Given entries
--- START ---

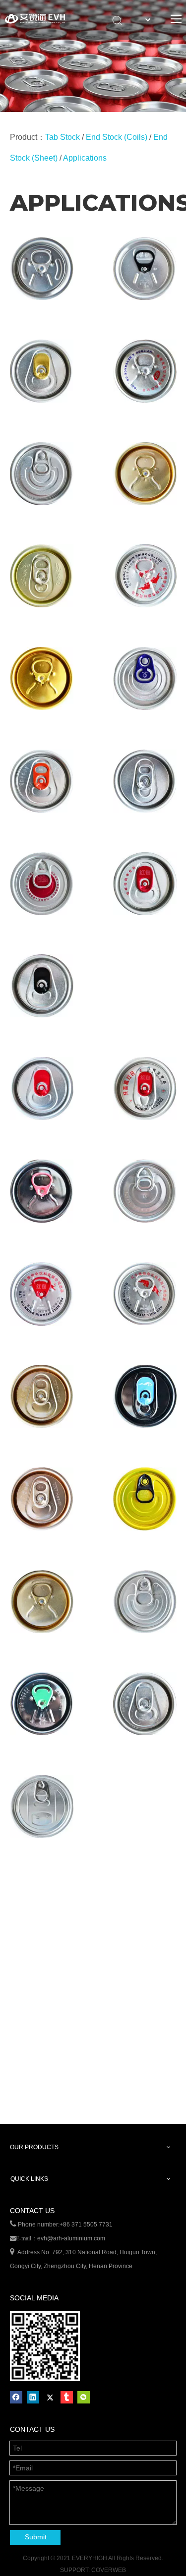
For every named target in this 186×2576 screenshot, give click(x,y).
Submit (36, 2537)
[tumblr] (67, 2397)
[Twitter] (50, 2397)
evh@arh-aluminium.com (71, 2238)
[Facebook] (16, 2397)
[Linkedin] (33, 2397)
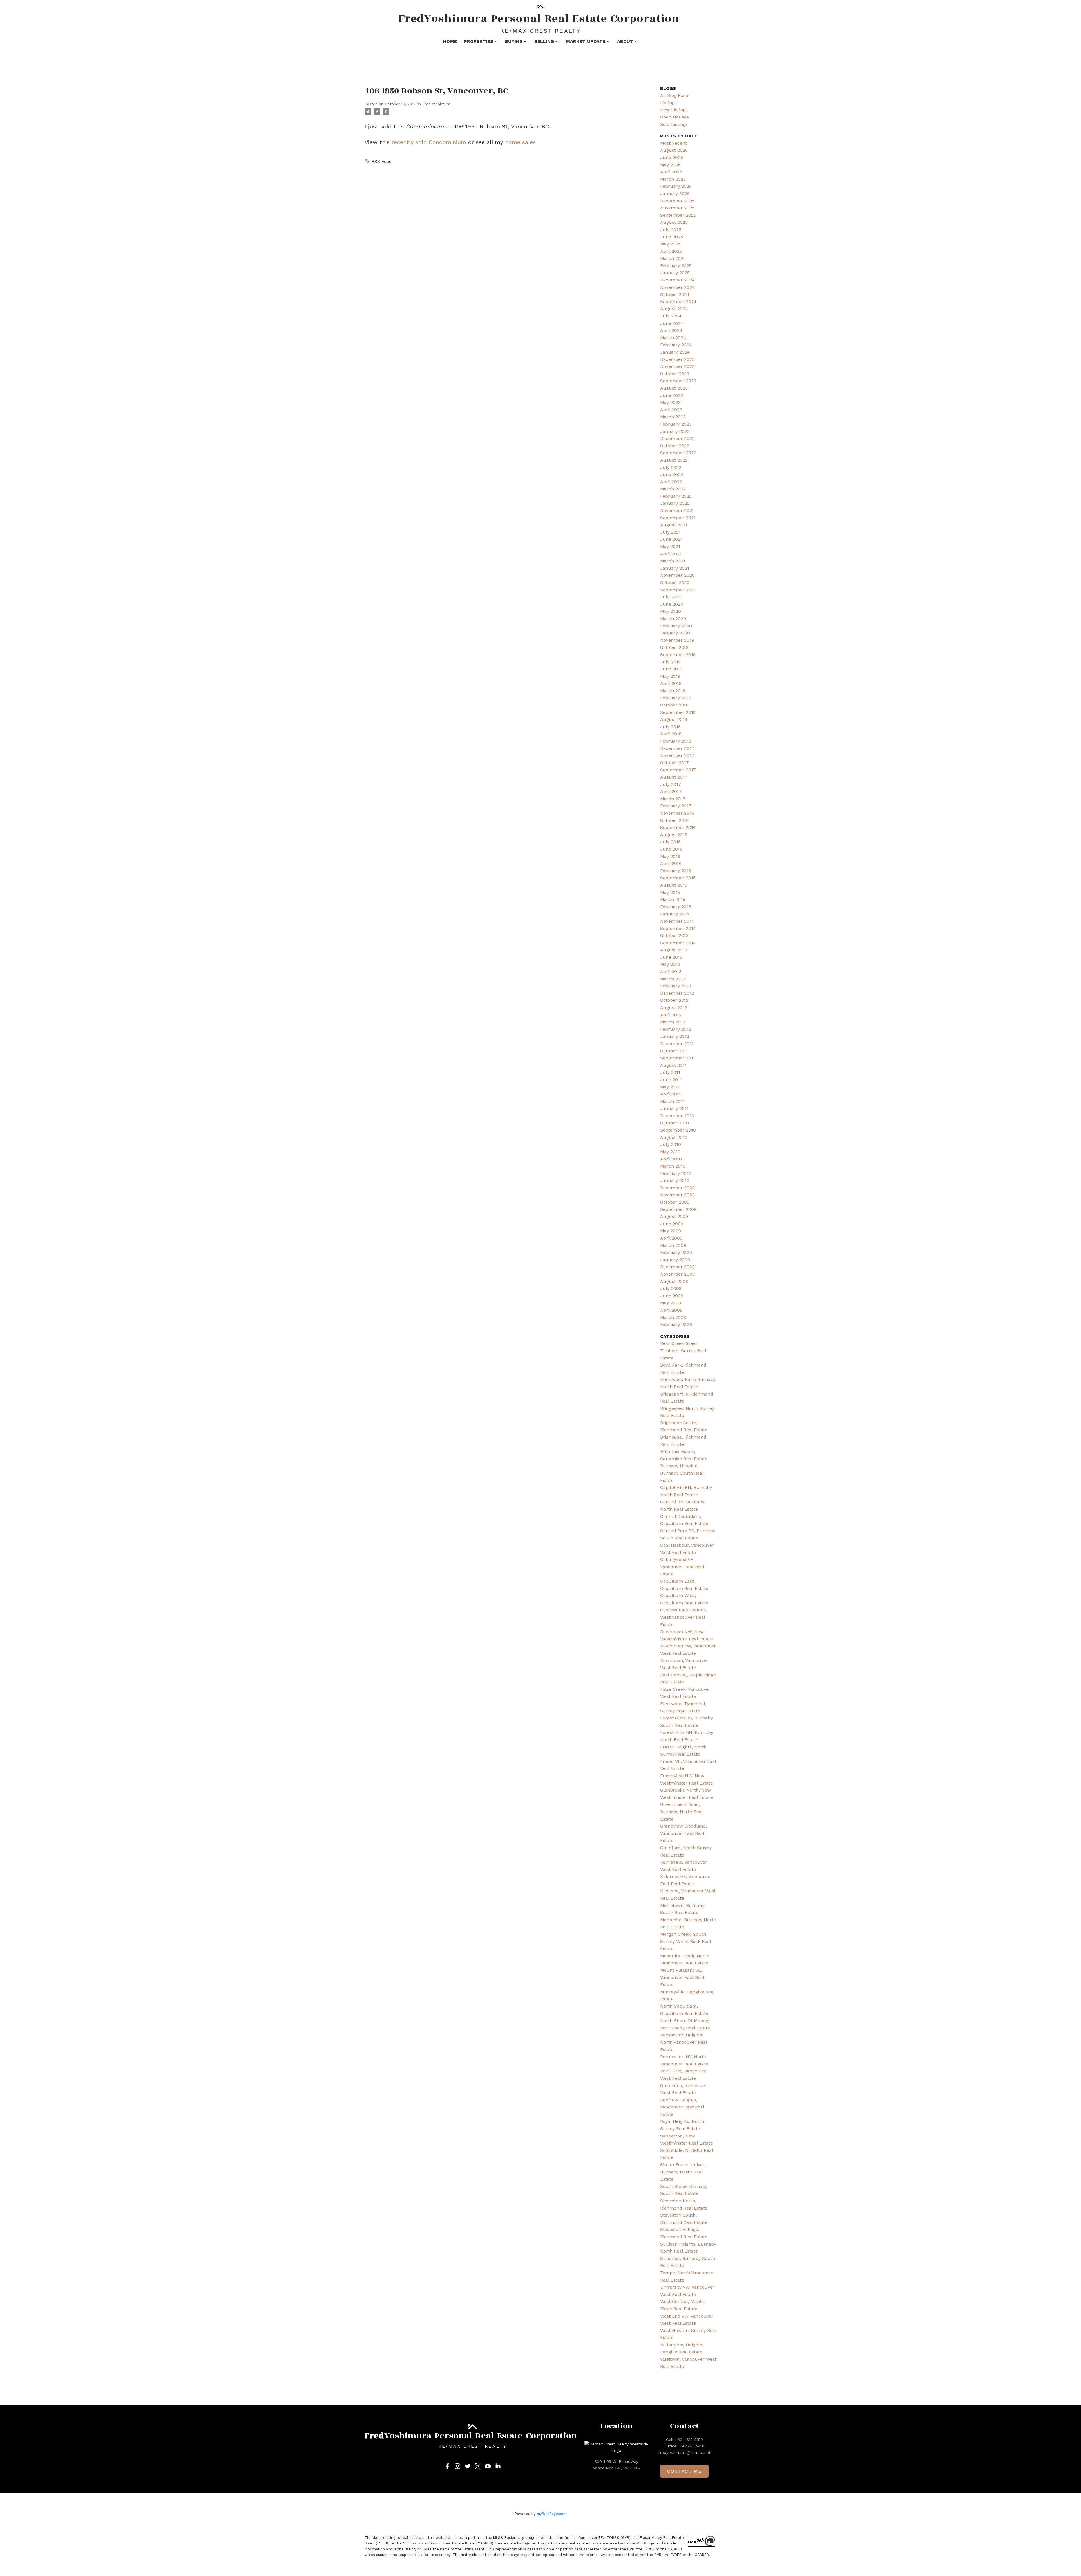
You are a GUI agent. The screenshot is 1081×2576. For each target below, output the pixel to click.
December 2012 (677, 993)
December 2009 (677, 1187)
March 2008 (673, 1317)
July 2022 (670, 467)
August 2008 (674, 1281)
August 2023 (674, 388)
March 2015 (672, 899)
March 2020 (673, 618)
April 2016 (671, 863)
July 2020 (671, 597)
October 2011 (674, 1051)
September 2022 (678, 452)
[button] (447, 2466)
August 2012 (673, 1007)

--- END ---

Exercise details
The complete listing must be transcribed verbatim, and all pictures are to be omitted.

Solution
For every named target in this 186×2576 screenshot, give click(x,y).
Submit (36, 2537)
[tumblr] (67, 2397)
[Twitter] (50, 2397)
evh@arh-aluminium.com (71, 2238)
[Facebook] (16, 2397)
[Linkedin] (33, 2397)
You are a GUI agent. The screenshot is 1081×2576. For each target below, output the pixel to click.
December 2012 (677, 993)
December 2009 (677, 1187)
March 2008 (673, 1317)
July 2022 (670, 467)
August 2008 (674, 1281)
August 2023 (674, 388)
March 2015 (672, 899)
March 2020 (673, 618)
April 2016 (671, 863)
July 2020 (671, 597)
October 2011 (674, 1051)
September 2022 (678, 452)
[button] (447, 2466)
August 2012 (673, 1007)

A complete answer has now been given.